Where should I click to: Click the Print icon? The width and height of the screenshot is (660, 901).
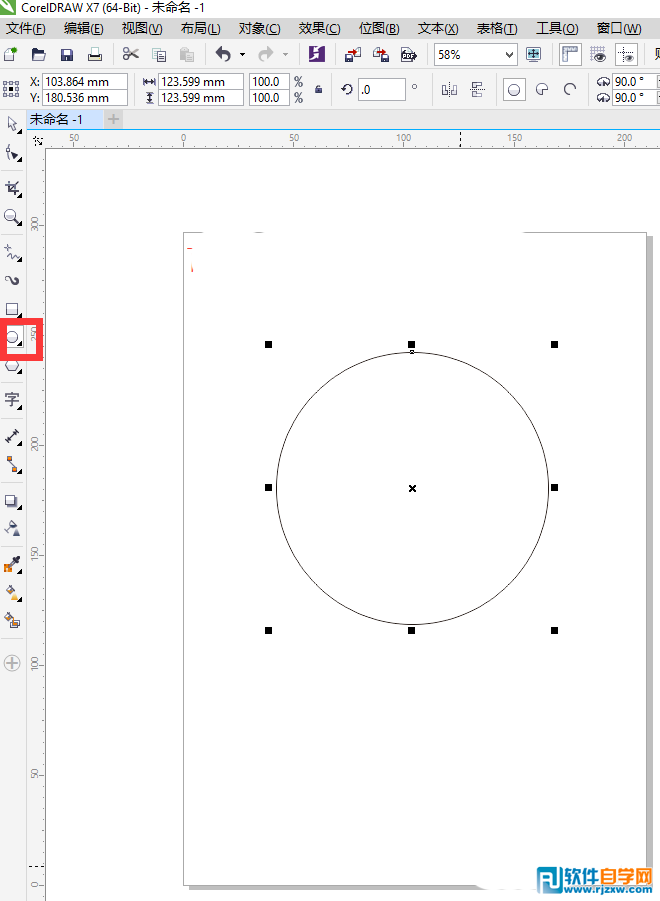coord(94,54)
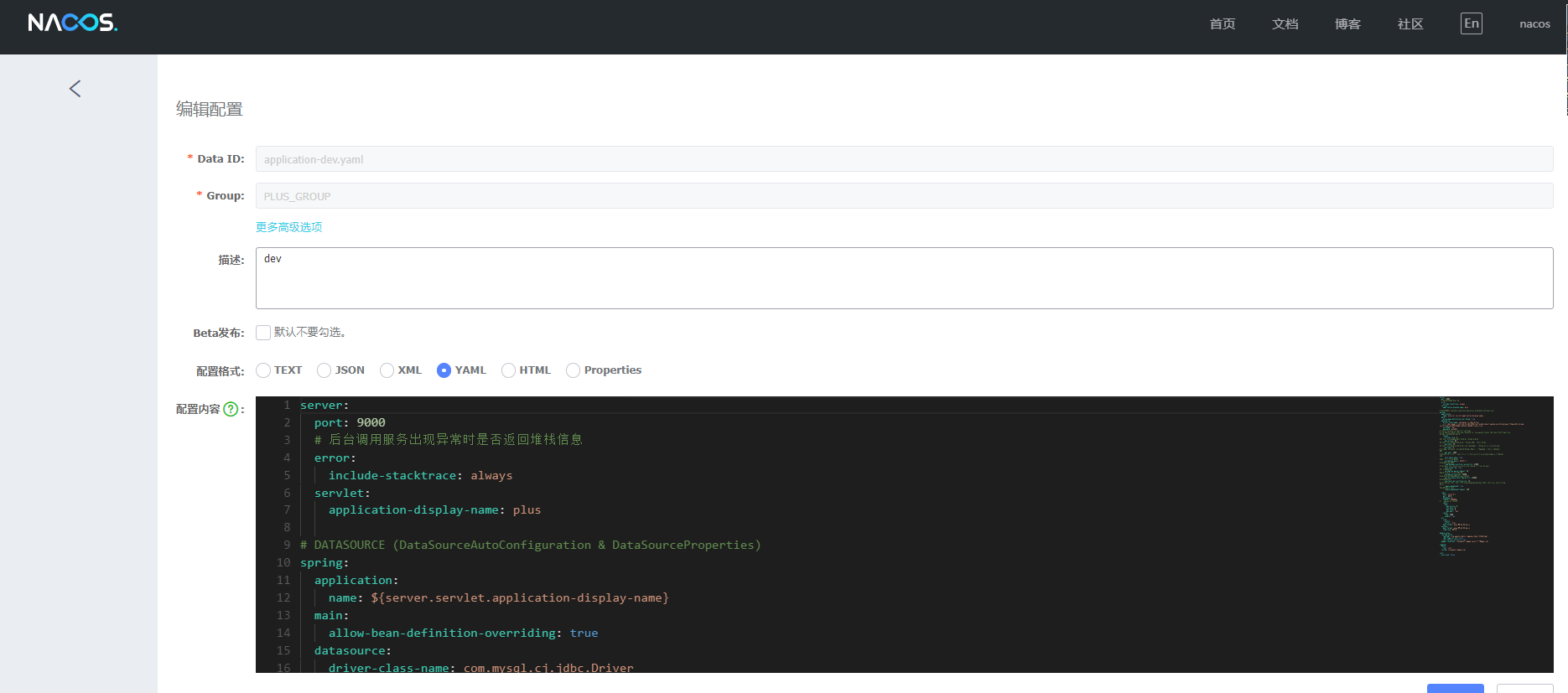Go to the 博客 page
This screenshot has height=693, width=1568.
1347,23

## Required action
Repeat, exactly and in full, every entry in the data, but not the pictures.

## Solution for this exercise
Where should I click to: Click the Print icon? The width and height of the screenshot is (660, 901).
coord(94,54)
Go to the 博客 page
This screenshot has height=693, width=1568.
1347,23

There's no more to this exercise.